GIVEN PROBLEM | Quote the material below word for word, starting at the line that contains "How do I perform: Collapse the thread" and ending at the line that contains "click(477, 22)". Include both of those lines.
((
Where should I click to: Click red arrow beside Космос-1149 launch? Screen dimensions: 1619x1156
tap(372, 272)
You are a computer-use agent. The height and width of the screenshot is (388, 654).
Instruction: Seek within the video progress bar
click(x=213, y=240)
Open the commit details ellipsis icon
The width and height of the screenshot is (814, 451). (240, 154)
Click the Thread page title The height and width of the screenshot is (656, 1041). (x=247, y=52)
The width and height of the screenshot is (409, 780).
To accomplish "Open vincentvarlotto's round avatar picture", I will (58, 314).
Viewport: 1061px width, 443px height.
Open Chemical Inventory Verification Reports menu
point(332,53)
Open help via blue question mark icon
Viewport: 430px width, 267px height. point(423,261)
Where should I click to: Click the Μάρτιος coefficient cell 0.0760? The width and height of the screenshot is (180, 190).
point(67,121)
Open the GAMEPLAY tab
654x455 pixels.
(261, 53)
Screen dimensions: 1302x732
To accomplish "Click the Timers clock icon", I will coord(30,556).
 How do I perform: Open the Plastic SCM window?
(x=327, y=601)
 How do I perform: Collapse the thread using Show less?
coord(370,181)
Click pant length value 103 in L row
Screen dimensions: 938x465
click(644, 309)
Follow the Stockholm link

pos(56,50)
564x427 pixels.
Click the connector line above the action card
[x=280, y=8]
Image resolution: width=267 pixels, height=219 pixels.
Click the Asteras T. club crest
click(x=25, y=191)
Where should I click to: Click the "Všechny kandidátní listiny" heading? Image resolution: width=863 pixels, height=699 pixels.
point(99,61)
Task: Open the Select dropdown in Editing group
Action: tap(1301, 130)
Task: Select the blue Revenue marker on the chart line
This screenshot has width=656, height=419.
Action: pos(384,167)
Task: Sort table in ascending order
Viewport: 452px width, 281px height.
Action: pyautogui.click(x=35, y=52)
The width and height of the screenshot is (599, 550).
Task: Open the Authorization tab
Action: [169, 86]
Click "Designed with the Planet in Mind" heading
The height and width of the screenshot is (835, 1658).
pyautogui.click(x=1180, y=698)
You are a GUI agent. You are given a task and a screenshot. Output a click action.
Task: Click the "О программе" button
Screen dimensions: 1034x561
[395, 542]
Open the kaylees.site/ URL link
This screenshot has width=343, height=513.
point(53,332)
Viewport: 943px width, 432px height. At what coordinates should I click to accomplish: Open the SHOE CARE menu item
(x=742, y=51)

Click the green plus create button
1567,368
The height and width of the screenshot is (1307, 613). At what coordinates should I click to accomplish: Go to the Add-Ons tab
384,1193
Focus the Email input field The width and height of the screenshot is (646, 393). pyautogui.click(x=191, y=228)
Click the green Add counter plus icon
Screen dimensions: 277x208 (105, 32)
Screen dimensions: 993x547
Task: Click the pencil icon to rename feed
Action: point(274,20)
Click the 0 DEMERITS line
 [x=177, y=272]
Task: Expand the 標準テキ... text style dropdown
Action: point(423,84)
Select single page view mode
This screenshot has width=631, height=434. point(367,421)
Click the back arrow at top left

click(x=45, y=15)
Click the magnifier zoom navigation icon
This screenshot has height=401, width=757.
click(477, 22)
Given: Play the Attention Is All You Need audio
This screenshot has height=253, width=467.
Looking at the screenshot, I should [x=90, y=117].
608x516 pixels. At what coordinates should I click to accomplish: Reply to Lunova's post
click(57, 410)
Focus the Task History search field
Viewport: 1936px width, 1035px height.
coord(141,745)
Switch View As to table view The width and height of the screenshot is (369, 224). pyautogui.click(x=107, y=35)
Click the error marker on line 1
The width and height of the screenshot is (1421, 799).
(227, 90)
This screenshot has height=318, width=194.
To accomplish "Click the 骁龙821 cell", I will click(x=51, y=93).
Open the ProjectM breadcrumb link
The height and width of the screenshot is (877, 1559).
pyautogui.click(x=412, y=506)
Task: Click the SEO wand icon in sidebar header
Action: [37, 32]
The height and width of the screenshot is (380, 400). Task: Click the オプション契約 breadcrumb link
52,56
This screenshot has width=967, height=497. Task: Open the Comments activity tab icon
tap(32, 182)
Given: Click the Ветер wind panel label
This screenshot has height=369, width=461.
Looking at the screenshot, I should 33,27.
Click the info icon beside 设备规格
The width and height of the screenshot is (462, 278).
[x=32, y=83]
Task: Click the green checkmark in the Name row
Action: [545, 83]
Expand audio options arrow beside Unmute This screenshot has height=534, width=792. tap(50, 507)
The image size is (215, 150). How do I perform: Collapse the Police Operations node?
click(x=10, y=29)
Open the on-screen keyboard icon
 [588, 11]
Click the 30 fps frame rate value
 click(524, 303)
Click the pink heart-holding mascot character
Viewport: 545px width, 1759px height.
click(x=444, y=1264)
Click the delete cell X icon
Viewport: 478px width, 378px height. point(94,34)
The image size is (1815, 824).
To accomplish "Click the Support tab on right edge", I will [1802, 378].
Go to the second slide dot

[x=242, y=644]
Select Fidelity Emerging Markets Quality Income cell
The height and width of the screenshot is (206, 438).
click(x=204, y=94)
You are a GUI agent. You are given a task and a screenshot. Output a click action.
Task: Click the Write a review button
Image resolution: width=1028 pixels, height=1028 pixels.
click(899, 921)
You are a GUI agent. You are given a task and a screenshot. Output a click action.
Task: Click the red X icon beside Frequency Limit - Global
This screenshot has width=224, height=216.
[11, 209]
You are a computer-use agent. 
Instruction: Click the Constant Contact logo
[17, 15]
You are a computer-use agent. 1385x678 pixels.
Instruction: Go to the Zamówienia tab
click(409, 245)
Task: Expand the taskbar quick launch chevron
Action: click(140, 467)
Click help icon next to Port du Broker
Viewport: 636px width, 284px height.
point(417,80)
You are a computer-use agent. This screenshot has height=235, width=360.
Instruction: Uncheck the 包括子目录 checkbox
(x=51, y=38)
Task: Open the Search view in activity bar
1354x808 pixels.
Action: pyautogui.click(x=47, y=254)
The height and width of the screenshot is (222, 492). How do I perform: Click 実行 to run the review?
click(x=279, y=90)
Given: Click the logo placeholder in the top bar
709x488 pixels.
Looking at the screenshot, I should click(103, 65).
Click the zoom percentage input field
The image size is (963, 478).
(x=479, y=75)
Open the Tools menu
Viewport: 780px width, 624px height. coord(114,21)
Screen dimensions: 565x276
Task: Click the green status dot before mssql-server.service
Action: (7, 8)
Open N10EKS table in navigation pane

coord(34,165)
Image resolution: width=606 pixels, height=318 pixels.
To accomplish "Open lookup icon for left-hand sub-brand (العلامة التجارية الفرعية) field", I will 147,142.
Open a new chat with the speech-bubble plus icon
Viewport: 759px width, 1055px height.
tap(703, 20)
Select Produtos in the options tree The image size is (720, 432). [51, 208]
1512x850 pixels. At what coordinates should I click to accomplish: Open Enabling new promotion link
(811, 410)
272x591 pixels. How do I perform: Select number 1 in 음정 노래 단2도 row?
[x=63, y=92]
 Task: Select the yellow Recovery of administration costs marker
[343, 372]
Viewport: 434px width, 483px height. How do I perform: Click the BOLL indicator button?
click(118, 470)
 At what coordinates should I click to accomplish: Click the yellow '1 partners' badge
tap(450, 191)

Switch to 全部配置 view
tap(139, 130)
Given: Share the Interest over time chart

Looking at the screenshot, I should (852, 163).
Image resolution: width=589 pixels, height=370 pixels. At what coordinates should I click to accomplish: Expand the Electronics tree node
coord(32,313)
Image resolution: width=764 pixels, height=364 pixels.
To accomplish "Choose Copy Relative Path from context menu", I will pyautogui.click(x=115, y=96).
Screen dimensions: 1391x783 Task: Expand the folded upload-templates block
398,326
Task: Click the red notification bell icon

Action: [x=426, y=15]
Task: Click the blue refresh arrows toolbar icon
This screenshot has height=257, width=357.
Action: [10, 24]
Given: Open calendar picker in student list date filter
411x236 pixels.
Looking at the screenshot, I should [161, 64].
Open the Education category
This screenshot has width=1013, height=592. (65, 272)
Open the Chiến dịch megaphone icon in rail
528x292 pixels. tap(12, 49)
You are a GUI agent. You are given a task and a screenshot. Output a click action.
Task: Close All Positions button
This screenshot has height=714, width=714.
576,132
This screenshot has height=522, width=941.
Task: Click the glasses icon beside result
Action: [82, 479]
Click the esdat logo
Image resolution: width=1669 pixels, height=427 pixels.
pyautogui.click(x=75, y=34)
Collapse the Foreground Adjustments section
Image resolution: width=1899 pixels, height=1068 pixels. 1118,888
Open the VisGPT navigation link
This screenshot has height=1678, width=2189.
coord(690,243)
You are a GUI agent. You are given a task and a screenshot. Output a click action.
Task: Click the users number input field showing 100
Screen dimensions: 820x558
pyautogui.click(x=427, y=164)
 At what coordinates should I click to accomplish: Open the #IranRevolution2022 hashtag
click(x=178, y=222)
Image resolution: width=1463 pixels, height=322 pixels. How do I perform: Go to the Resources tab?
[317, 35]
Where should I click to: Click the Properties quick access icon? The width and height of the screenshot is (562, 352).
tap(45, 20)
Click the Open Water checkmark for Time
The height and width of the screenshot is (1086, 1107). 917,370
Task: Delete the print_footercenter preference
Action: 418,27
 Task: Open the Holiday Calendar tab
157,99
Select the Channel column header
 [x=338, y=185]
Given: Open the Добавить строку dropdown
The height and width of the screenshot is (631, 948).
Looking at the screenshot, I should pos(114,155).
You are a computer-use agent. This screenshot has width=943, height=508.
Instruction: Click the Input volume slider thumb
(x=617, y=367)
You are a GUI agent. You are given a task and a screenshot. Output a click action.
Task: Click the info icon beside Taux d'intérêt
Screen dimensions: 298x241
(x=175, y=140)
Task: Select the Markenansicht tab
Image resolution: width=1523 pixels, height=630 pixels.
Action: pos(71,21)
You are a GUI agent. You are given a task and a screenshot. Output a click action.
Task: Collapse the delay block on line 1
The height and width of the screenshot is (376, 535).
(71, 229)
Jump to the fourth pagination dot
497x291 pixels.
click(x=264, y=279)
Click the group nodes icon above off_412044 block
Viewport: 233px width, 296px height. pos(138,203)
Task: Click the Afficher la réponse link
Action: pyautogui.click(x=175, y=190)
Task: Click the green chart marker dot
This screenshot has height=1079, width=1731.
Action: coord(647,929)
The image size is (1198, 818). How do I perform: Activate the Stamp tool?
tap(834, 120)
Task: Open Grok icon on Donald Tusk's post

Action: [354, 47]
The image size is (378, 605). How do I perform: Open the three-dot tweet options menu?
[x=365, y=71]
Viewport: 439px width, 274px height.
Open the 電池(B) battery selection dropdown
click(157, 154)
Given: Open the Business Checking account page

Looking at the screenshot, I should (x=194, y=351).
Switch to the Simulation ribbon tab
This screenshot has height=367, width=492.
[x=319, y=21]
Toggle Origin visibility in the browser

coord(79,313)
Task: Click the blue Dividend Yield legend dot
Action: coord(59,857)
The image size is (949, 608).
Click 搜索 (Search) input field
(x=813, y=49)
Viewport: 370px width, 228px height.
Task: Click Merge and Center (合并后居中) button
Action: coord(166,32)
))
WRITTEN REPLY |
 How do I perform: Collapse the thread using Show less?
coord(370,181)
Click pant length value 103 in L row
Screen dimensions: 938x465
click(644, 309)
Follow the Stockholm link

pos(56,50)
564x427 pixels.
Click the connector line above the action card
[x=280, y=8]
Image resolution: width=267 pixels, height=219 pixels.
Click the Asteras T. club crest
click(x=25, y=191)
Where should I click to: Click the "Všechny kandidátní listiny" heading? Image resolution: width=863 pixels, height=699 pixels.
point(99,61)
Task: Open the Select dropdown in Editing group
Action: tap(1301, 130)
Task: Select the blue Revenue marker on the chart line
This screenshot has width=656, height=419.
Action: pos(384,167)
Task: Sort table in ascending order
Viewport: 452px width, 281px height.
Action: pyautogui.click(x=35, y=52)
The width and height of the screenshot is (599, 550).
Task: Open the Authorization tab
Action: [169, 86]
Click "Designed with the Planet in Mind" heading
The height and width of the screenshot is (835, 1658).
pyautogui.click(x=1180, y=698)
You are a GUI agent. You are given a task and a screenshot. Output a click action.
Task: Click the "О программе" button
Screen dimensions: 1034x561
[395, 542]
Open the kaylees.site/ URL link
This screenshot has width=343, height=513.
point(53,332)
Viewport: 943px width, 432px height. At what coordinates should I click to accomplish: Open the SHOE CARE menu item
(x=742, y=51)

Click the green plus create button
1567,368
The height and width of the screenshot is (1307, 613). At what coordinates should I click to accomplish: Go to the Add-Ons tab
384,1193
Focus the Email input field The width and height of the screenshot is (646, 393). pyautogui.click(x=191, y=228)
Click the green Add counter plus icon
Screen dimensions: 277x208 (105, 32)
Screen dimensions: 993x547
Task: Click the pencil icon to rename feed
Action: point(274,20)
Click the 0 DEMERITS line
 [x=177, y=272]
Task: Expand the 標準テキ... text style dropdown
Action: point(423,84)
Select single page view mode
This screenshot has width=631, height=434. point(367,421)
Click the back arrow at top left

click(x=45, y=15)
Click the magnifier zoom navigation icon
This screenshot has height=401, width=757.
click(477, 22)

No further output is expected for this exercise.